--- Source data Enclosed Below ---

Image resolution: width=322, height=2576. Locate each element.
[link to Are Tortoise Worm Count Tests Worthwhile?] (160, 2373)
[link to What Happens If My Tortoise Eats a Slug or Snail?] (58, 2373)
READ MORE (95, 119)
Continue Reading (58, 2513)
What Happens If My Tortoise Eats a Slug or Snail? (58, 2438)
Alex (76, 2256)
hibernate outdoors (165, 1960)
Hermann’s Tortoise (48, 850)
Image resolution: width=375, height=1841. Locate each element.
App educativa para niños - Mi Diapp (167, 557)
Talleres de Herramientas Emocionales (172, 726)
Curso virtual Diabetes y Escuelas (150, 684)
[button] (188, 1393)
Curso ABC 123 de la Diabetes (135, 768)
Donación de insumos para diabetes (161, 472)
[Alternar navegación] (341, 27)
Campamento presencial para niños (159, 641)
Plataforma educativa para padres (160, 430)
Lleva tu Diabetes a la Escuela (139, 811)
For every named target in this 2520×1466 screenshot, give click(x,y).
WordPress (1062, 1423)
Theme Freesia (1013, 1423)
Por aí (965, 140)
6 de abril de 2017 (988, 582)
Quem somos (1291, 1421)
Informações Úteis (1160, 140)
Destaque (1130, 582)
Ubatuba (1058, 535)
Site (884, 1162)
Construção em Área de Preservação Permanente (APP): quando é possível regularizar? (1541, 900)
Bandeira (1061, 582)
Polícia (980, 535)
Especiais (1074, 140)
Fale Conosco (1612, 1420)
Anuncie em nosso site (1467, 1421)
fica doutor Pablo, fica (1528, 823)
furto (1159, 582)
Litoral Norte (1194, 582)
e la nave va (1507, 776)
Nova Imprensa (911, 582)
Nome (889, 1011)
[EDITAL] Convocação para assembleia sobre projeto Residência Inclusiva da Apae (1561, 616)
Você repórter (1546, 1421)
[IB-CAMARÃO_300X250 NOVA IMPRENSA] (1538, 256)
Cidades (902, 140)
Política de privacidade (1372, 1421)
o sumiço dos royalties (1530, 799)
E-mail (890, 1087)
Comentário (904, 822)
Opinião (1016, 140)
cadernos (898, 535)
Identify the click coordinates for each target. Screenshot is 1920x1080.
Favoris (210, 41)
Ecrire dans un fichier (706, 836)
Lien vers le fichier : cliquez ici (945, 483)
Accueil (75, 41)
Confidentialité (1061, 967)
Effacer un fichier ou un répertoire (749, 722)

--- End of Enclosed Source data ---

### Exercise requirements
All of the material must be written out again without any change.

### Exercise solution
Image resolution: width=322, height=2576. Locate each element.
[link to Are Tortoise Worm Count Tests Worthwhile?] (160, 2373)
[link to What Happens If My Tortoise Eats a Slug or Snail?] (58, 2373)
READ MORE (95, 119)
Continue Reading (58, 2513)
What Happens If My Tortoise Eats a Slug or Snail? (58, 2438)
Alex (76, 2256)
hibernate outdoors (165, 1960)
Hermann’s Tortoise (48, 850)
Image resolution: width=375, height=1841. Locate each element.
App educativa para niños - Mi Diapp (167, 557)
Talleres de Herramientas Emocionales (172, 726)
Curso virtual Diabetes y Escuelas (150, 684)
[button] (188, 1393)
Curso ABC 123 de la Diabetes (135, 768)
Donación de insumos para diabetes (161, 472)
[Alternar navegación] (341, 27)
Campamento presencial para niños (159, 641)
Plataforma educativa para padres (160, 430)
Lleva tu Diabetes a la Escuela (139, 811)
For every named target in this 2520×1466 screenshot, give click(x,y).
WordPress (1062, 1423)
Theme Freesia (1013, 1423)
Por aí (965, 140)
6 de abril de 2017 (988, 582)
Quem somos (1291, 1421)
Informações Úteis (1160, 140)
Destaque (1130, 582)
Ubatuba (1058, 535)
Site (884, 1162)
Construção em Área de Preservação Permanente (APP): quando é possível regularizar? (1541, 900)
Bandeira (1061, 582)
Polícia (980, 535)
Especiais (1074, 140)
Fale Conosco (1612, 1420)
Anuncie em nosso site (1467, 1421)
fica doutor Pablo, fica (1528, 823)
furto (1159, 582)
Litoral Norte (1194, 582)
e la nave va (1507, 776)
Nova Imprensa (911, 582)
Nome (889, 1011)
[EDITAL] Convocação para assembleia sobre projeto Residência Inclusiva da Apae (1561, 616)
Você repórter (1546, 1421)
[IB-CAMARÃO_300X250 NOVA IMPRENSA] (1538, 256)
Cidades (902, 140)
Política de privacidade (1372, 1421)
o sumiço dos royalties (1530, 799)
E-mail (890, 1087)
Comentário (904, 822)
Opinião (1016, 140)
cadernos (898, 535)
Identify the click coordinates for each target. Screenshot is 1920x1080.
Favoris (210, 41)
Ecrire dans un fichier (706, 836)
Lien vers le fichier : cliquez ici (945, 483)
Accueil (75, 41)
Confidentialité (1061, 967)
Effacer un fichier ou un répertoire (749, 722)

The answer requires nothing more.